Alondra Nelson también ocupaba el cargo de Directora de Política Científica y Tecnológica de la Casa Blanca. En una carta publicada en Time el 13 de mayo, explica los motivos de su renuncia, que hemos traducido al español por su interés.
“Hoy dimito del Consejo Nacional de Ciencias y del Consejo de Eruditos de la Biblioteca del Congreso.
Aunque la Casa Blanca amenace los principios fundamentales de la democracia constitucional y siga recortando drásticamente la financiación de los servicios sociales esenciales, es tentador esperar que las instituciones públicas encargadas de promover y proteger el conocimiento sigan adelante con su misión. Así es.
Desde enero de 2025, científicos y bibliotecarios, responsables de programas y analistas políticos de la Fundación Nacional de la Ciencia, la Biblioteca del Congreso y otras oficinas y agencias federales se han centrado en su trabajo, a pesar de un entorno político cada vez más hostil. También hemos visto a funcionarios despedidos y acusados de no dar la talla, contratos de proveedores ignorados, y subvenciones y becas canceladas.

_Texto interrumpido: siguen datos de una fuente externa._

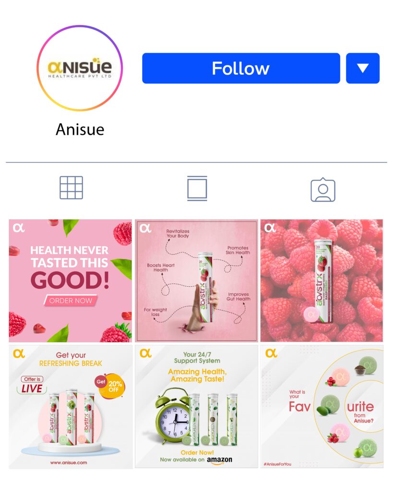Open the grid view tab icon
393x491 pixels.
point(71,187)

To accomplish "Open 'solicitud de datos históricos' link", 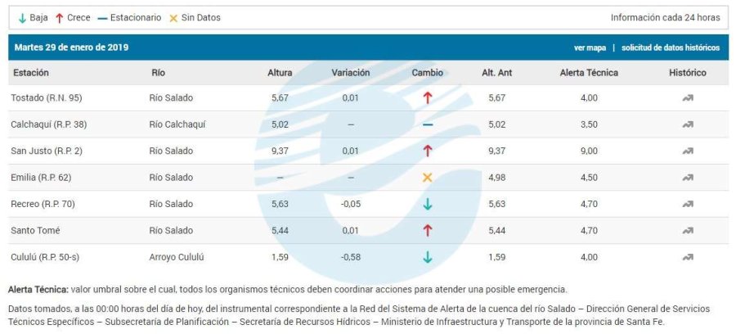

La perseverancia tiene sus límites. La erosión de la integridad de estas instituciones -y la creciente conciencia de que es imposible cumplir sus misiones de buena fe- ha hecho que el coste de continuar sea insostenible. Por eso debo abandonar mi trabajo en dos instituciones federales que me importan profundamente.

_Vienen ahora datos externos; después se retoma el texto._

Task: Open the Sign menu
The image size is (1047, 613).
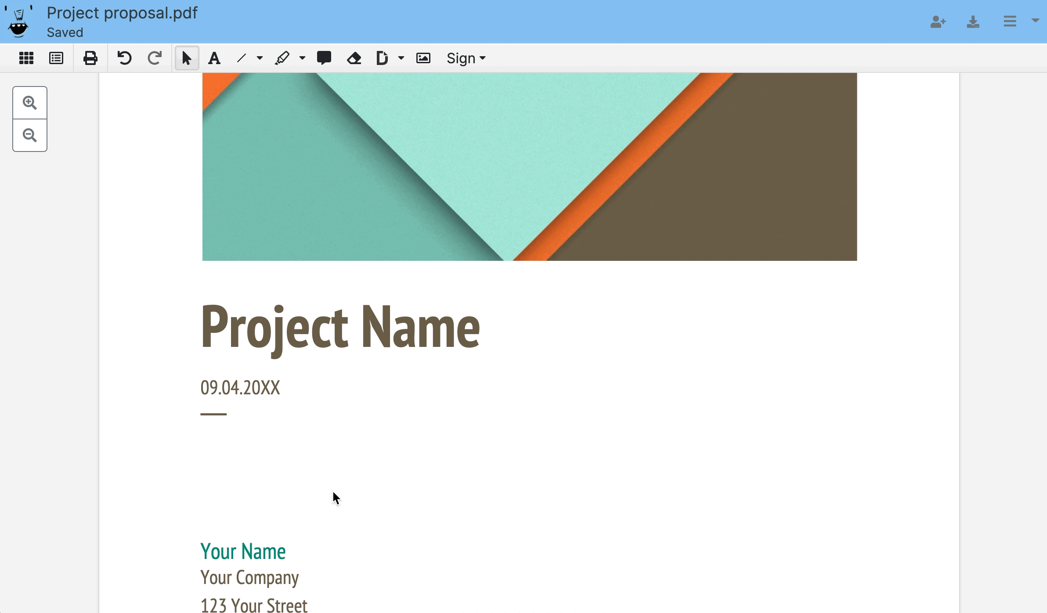Action: coord(466,58)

En ambos casos, en los últimos años se me ha pedido que forme parte de diversos organismos que ofrecen orientación sobre cómo los poderes Ejecutivo y Legislativo pueden ser administradores del conocimiento y crear una estructura que permita el descubrimiento, la innovación y el ingenio. En el caso del Consejo Nacional de Ciencia, este ideal se ha disuelto tan gradualmente, pero tan completamente, que apenas me di cuenta de su ausencia hasta que me enfrenté a su simulacro hueco.

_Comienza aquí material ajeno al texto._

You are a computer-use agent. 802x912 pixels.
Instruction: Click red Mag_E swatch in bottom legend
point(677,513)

He encontrado cada vez más obstáculos para el ejercicio de un asesoramiento honesto. Estos repetidos obstáculos de elusión procesal, especialmente insidiosos para quienes llevamos mucho tiempo abogando por sistemas de conocimiento más democráticos e inclusivos, representan no sólo una frustración personal, sino una regresión institucional.
La libertad de expresión no es un mero principio abstracto, ni siquiera un derecho constitucional, sino una necesidad práctica para una labor de asesoramiento significativa. En Fahrenheit 451 de Ray Bradbury , publicado como relatos cortos a finales de los años 40 y como novela en 1953, se advertía no sólo de la destrucción de los libros, sino de una sociedad en la que la gente había perdido el deseo de leerlos. El paralelismo actual no es sólo el esfuerzo de la administración por destruir y suprimir el conocimiento, sino también la disposición de las instituciones a aceptar su cultivada irrelevancia, un desafío que socava cualquier esfuerzo serio por realizar investigaciones, informar políticas u orientar a las instituciones públicas.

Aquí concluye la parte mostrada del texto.